Columbia Psychiatry: What are the overall impacts of insomnia on self-assessed health? What can insomnia result in?
Dr. Olfson: Poor-quality sleep can have adverse effects on a person’s sense of well-being, their quality of life, and productivity at work and increase the risk of accidents. It can also increase your risk for common mental health problems such as anxiety and depression as well as high blood pression, heart disease, diabetes, obesity, and other medical conditions.
Columbia Psychiatry: Did these findings surprise you and your team at all?
Dr. Olfson: We knew that insomnia was common and could interfere with quality of life, but we were surprised to discover that at a population level insomnia accounts for a significantly greater loss of quality of life than common medical conditions such as arthritis and obesity or mental health conditions such as depressive disorders or alcohol use disorder.
Columbia Psychiatry: What were some of the limitations that your team faced in doing this research?
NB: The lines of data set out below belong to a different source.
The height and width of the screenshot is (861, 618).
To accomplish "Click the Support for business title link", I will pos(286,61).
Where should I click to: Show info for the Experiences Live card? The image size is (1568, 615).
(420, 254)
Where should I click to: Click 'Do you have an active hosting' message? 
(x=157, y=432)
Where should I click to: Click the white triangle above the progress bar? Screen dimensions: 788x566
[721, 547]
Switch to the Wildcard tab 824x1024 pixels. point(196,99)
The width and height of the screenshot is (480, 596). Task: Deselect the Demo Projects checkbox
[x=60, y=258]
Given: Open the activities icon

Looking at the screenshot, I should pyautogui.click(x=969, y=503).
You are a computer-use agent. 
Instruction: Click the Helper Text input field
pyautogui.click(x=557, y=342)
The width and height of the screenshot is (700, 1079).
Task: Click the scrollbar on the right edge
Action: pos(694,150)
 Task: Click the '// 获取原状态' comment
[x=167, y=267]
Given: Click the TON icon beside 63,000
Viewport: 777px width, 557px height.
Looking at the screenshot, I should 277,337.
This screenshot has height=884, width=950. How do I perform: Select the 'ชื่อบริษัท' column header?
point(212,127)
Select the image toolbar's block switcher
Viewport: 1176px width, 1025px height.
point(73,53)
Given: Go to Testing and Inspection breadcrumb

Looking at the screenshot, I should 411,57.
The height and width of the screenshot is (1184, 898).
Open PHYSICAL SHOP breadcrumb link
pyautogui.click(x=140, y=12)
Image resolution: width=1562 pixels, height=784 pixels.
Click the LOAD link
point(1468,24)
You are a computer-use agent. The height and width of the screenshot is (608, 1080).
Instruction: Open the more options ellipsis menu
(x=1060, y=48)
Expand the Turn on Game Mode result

Dr. Olfson: One of the limitations of this study is that we relied on self-report of insomnia rather than independent medical evaluations of insomnia. We also used a rather broad definition of insomnia that did not require specific nocturnal symptoms, such as difficulty maintaining sleep or early morning awakening. A stricter definition of insomnia would have likely identified a narrower group with insomnia.
Columbia Psychiatry: Where does the research go from here?
Dr. Olfson: One of the important public health challenges is to be estimate the actual effects of improving insomnia management on the health, well-being, and productivity of the population. Another key challenge is to help primary care physicians and patients reduce their long-term use of benzodiazepines and z-drug to manage insomnia because of their risks related to dependence, impaired cognitive function, and accidents, especially in older adults.